If you zoom into the map enough, you see the outlines of individual buildings. If you tilt the map, it goes into an amazing 3-D view — and in Satellite view, that even includes aerial videos of prominent landmarks. (Apple says that it’s spent the last couple of years filming Flyover scenes in helicopters.)

What else is on iOS 6?

• Facetime over cellular. Now you won’t be stuck in Wi-Fi hot spots when you want to make a video call from one iPhone/iPad/Touch/Mac to another.

• Shared Photo Stream. Now you can choose certain photos and share them with certain friends. Those photos appear in the friends’ Shared Photo Stream albums — in the Photos app (iPhone/iPad), iPhoto, Aperture, Apple TV or (on Windows machines) on a special Web page. You can even comment on them.

• Mail. As in Mountain Lion, you can now designate special contacts as V.I.P.’s. Their messages alone appear on the iPhone’s lock screen, and they collect in a special Inbox folder; basically, they cut through the clutter of messages. And at last, you can attach a photo or a video right from the Compose Message screen. (Until now, you had to start in the Photos app to send a picture to someone by e-mail.)

• Passbook. This new app keeps all of your electronic tickets/barcodes in one place: airplane boarding passes, movie tickets, store cards and so on. (These apps have to be rewritten to exploit Passbook.) When you get to the movie theater or the airport, you no longer have to find the app and then find the barcode within the app; the iPhone’s GPS figures out that you’ve arrived, and displays the correct pass automatically. (The best part may be the shredder-machine animation that appears when you delete a used pass.)

• Guided access. This new mode is something like kiosk mode. It prevents you from leaving the app you’re in — you can’t go back to the Home screen, for example. Apple points out that it’s great for children with autism, teachers who want to administer a test but block the ability to search Google for answers, or museums that want to create walking tours.

By the way, Apple made two other changes that didn’t make the cut for the keynote. First, new versions of Apple’s two photo programs, Aperture and iPhoto, will use the same database. That is, the same photos show up in both programs, with the same categories, tags, ratings, edits and so on, so you can flip back and forth as needed.

Second, there’s a new Airport Express (a pocket-size Wi-Fi base station). This one looks like a white Apple TV — a tiny square — that doubles the network speed and permits more simultaneous connections.

It’s clear that Apple intends to take certain new directions — that the rest of the industry, most likely, will follow:

• Discs are gone. Apple has killed off iDVD, its DVD-design program, and now it’s phasing CD/DVD drives out of its laptops, including the new 15-incher. (An external DVD drive is available, though.) The future, Apple thinks, is all online.
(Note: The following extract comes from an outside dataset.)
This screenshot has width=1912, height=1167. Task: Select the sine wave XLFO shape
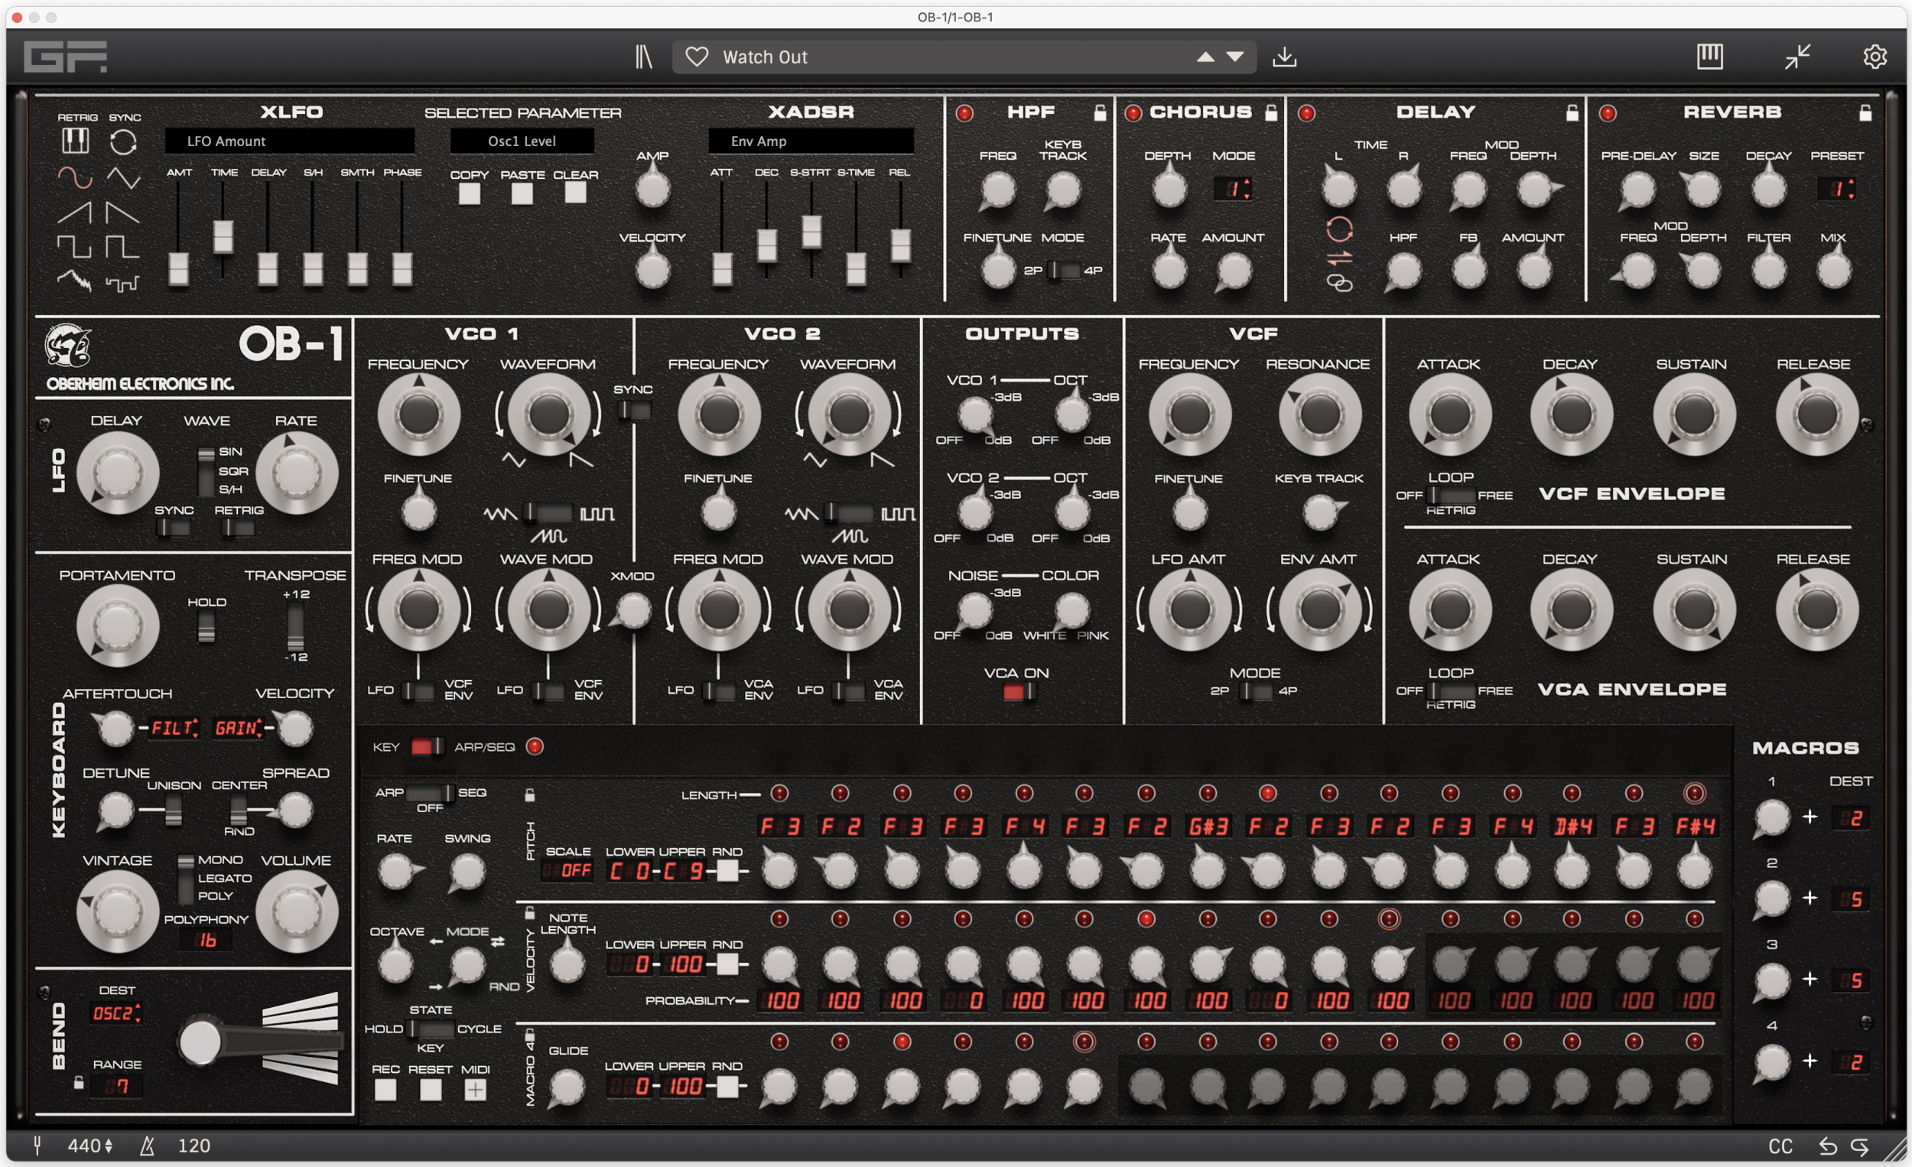pos(74,178)
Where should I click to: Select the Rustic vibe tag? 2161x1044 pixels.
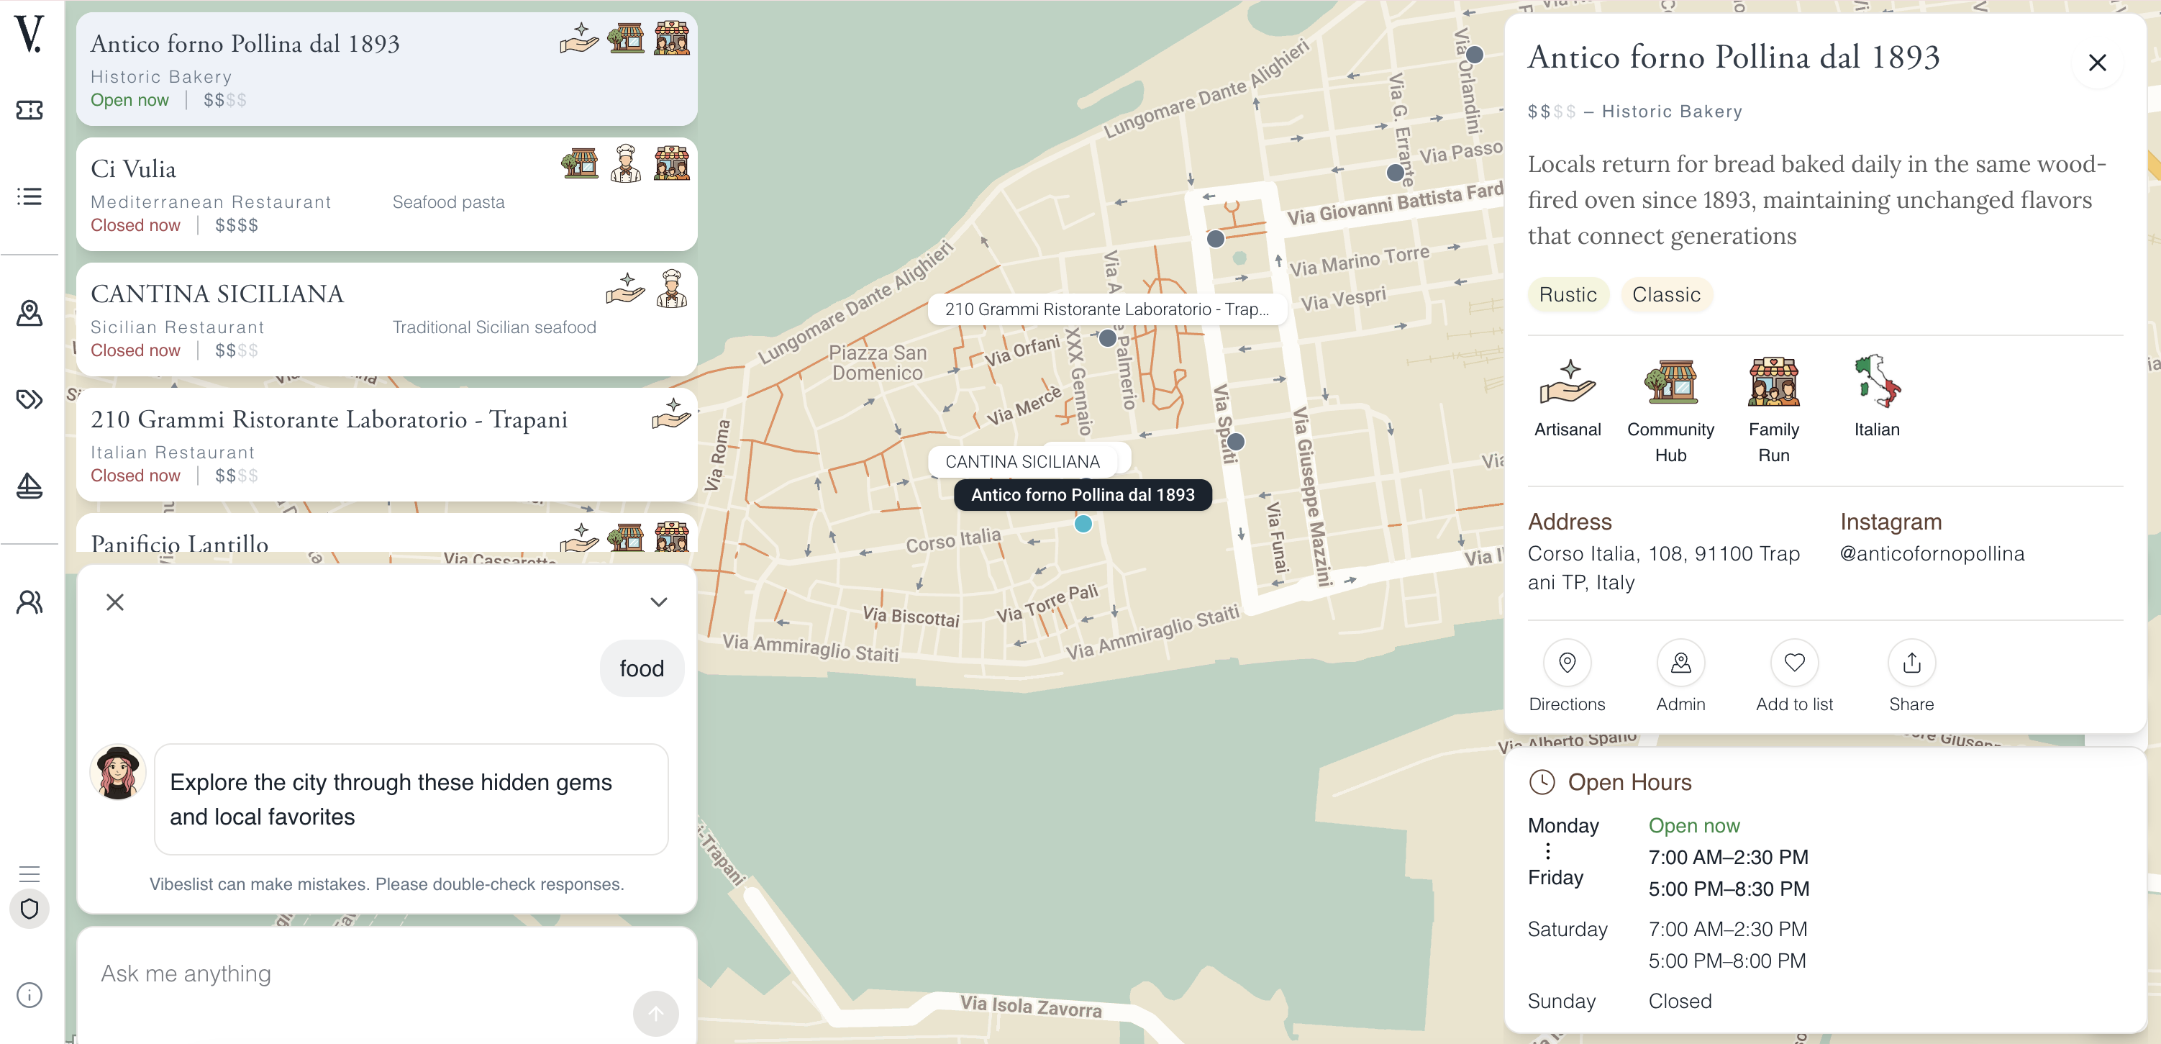[x=1567, y=295]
• Ethernet is gone. The new laptop doesn’t have an Ethernet jack for networking (although an adapter is available). It’s all Wi-Fi now, baby.
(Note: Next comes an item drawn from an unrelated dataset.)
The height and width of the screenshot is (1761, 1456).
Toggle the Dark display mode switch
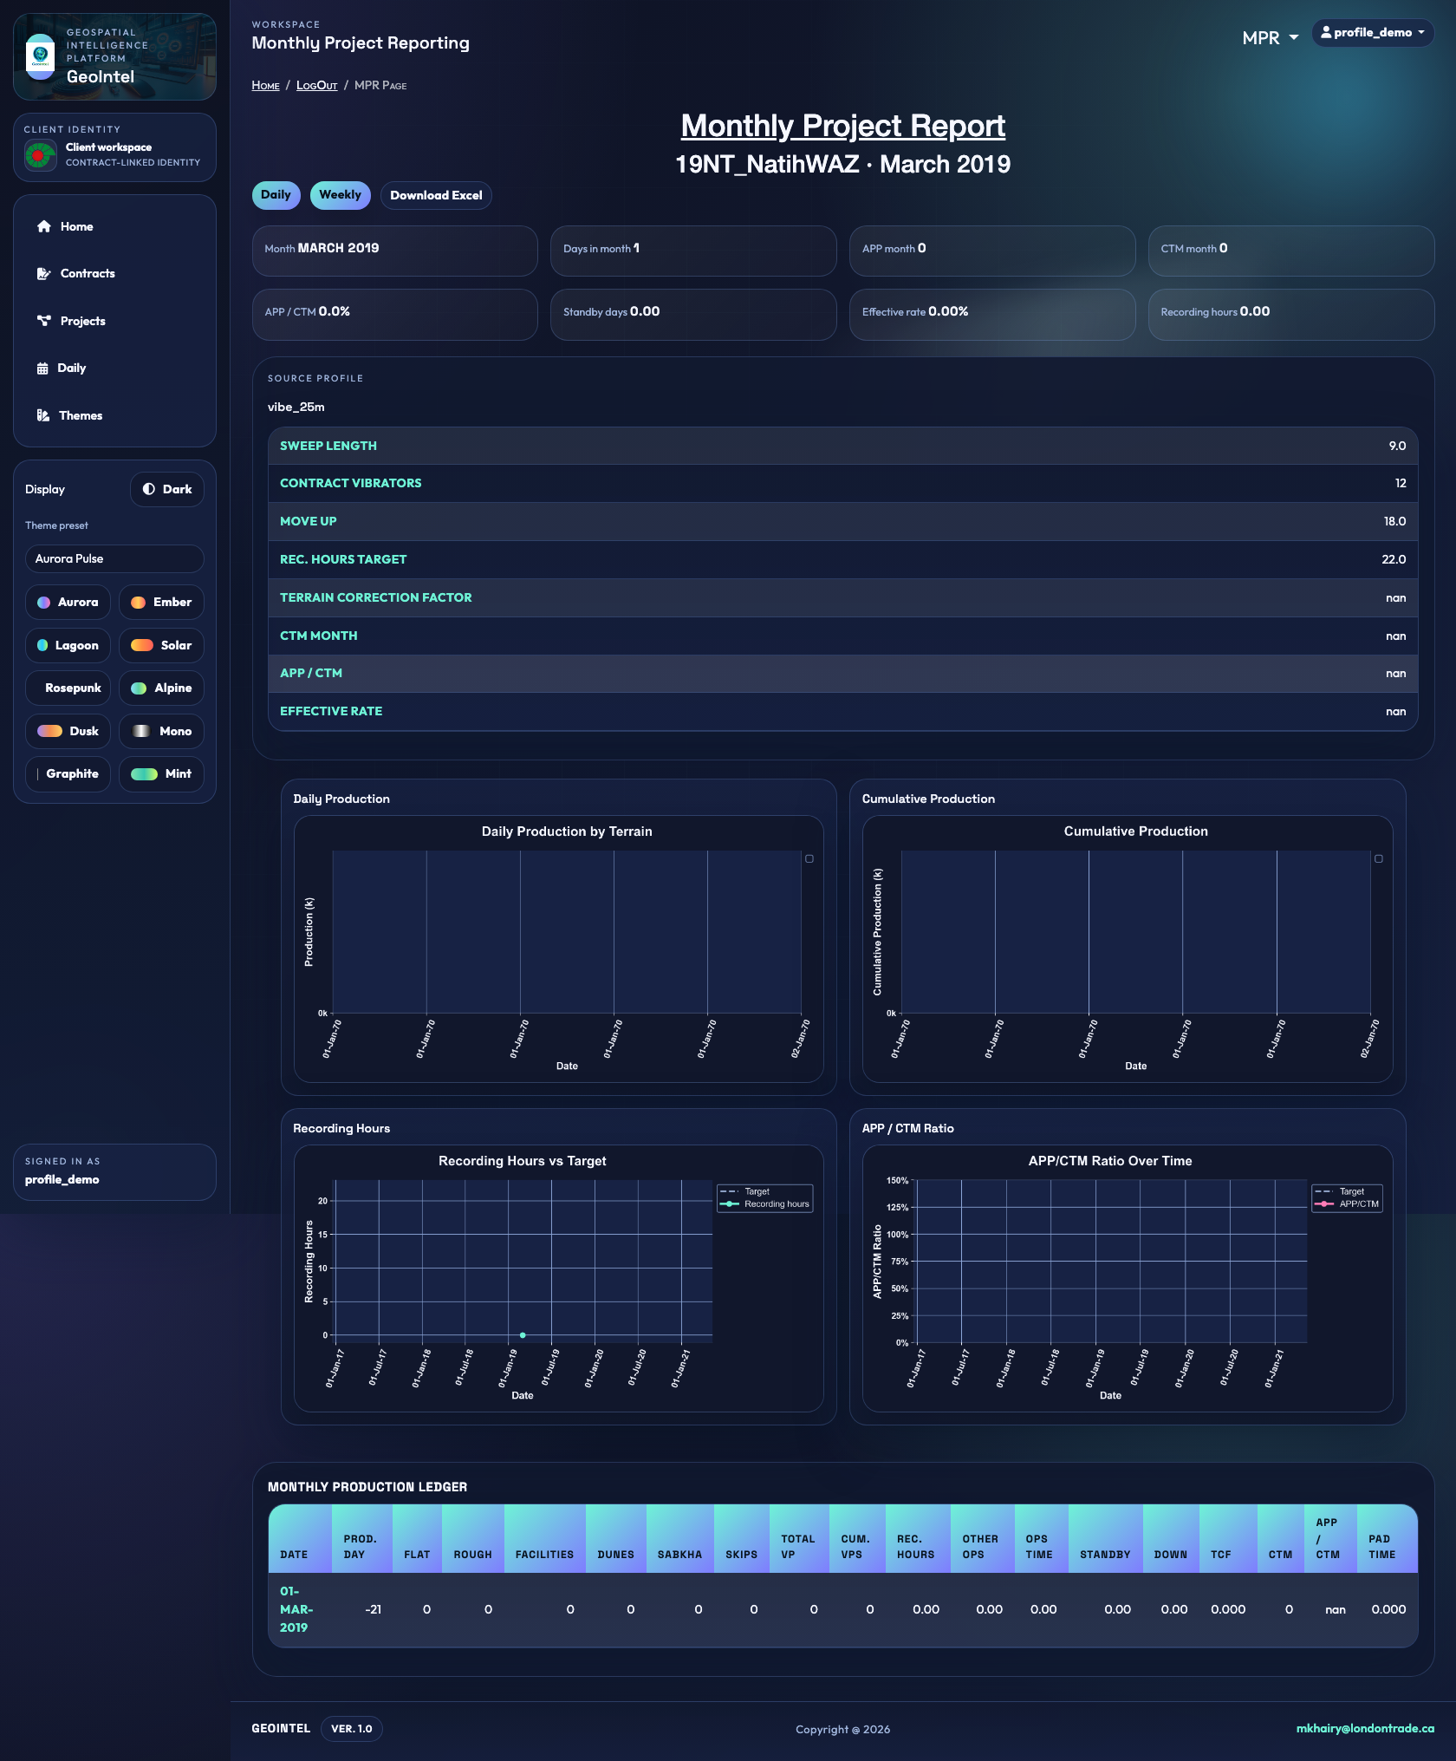166,488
• Hard drives are gone. Hard drives may become last moving part on a computer. (There is also the fan.) The solid-state ones in the Airs and Apple’s new laptop are faster, bump-proof, quieter, stingier with power — and more expensive. But that, surely, will change.

• Speech is in. Siri is slowly growing in power and in compatibility with Apple’s products, and built-in dictation is just arriving on the Mac. Clearly, Apple isn’t finished with it yet.

Many Apple observers also wonder if Apple thinks that desktop computers are dead, since not a word was said about the iMac and Mac Pro. An executive did assure me, however, that new MacPro designs are under way, probably for release in 2013.

Over all, the presentation Monday morning was dizzying. There were many, many truly ingenious features revealed, some that played catch-up, and a lot to look forward to. None of it proves whether or not Tim Cook and his team can dream up entirely new product categories, the way Steve Jobs did. But for now, they’re doing an excellent job of keeping excitement alive in Apple’s current suite of machines.